Paul Barnett says he and some of the other folks at Oakmont Residential were “tired of loafing.”

So, they asked residential supervisor Virginia Babb to get them some gardening supplies.

“We jumped in the Oakmont van and went to the Oil Mill and bought some plants,” said Mrs. Babb. “I thought they would work me to death. But they did it all.”

Mrs. Babb is accustomed to working with the residents on projects. She brought her sewing machine from home to help a group of ladies who quilt.

“If figured if I could sew with the ladies, I could garden with the men,” she said with a laugh. “One group taught me how to be warm; the other is going to teach me how to keep from being hungry.”

The group that day went to Union Oil Mill with the intention of buying four tomato plants, two pepper plants and two cucumber plants. They came back with much more, including 14 tomato plants and have added to the garden since then.
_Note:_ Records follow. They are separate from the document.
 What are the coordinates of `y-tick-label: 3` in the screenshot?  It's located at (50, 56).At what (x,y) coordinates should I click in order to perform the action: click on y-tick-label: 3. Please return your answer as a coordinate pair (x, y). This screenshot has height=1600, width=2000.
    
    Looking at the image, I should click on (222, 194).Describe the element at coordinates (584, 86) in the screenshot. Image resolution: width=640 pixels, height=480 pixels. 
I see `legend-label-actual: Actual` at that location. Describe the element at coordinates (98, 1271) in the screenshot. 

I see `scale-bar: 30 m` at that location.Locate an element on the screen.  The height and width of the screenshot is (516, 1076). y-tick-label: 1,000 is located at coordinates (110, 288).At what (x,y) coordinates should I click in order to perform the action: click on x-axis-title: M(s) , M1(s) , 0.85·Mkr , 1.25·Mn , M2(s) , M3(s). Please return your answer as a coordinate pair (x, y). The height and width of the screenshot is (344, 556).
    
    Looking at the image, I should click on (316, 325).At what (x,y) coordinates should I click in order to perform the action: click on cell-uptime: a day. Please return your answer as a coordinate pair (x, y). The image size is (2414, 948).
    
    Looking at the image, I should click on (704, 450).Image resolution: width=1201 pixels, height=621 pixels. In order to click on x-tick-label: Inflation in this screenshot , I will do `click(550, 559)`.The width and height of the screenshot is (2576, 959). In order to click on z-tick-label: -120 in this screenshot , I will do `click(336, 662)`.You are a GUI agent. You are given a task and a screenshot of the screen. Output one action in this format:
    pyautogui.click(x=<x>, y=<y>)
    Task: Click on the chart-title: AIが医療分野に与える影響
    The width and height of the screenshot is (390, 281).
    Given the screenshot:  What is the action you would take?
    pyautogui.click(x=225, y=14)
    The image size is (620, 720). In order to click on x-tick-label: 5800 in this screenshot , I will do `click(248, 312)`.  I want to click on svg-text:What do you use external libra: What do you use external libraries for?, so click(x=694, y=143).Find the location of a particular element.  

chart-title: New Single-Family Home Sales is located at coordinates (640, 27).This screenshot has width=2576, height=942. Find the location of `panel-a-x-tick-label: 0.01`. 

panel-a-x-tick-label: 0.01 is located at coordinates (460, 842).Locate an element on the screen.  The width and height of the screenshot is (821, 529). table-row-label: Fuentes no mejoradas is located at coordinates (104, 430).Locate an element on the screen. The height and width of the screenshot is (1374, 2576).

“I think we could take care of the facility,” Mrs. Babb said. “We may start up a produce stand. The ladies sit and watch the men work. It doesn't get any better than that.”

Richie Brown, the grandson of resident Bessie Erwin, plowed the soil for the garden. The men who have worked in it with Barnett are H.J. West, Carl Queen, Doug Smith and Roy Quinn.

Sitting around the garden, there are some good-natured jabs between these fellows.

“Carl claims to be the manager, but Virginia is,” said Barnett, 85. “Doug Smith is going to get fired. He laid out a couple of days.” (Smith, 91, had gone somewhere with his son.)

Though the garden is watered every day, nothing is growing but the plants - there isn't a weed in it because of diligent hoeing.

“We told the weeds not to grow in it,” joked West, 87.

“You've got to talk to it,” Barnett said.

Queen, 74, points toward Quinn.

“It won't grow if you watch it,” he said. “That fellow has been watching it.”

But Quinn is optimistic.

“We are going to have ripe tomatoes by the Fourth of July,” he said. He will turn 87 on July 5.

Mrs. Babb said some of the residents jokingly suggested they wanted to plant watermelons on the side of the road near the facility. She advised against this.

“You would have a lot of fun watching people steal them,” Barnett said with laugh.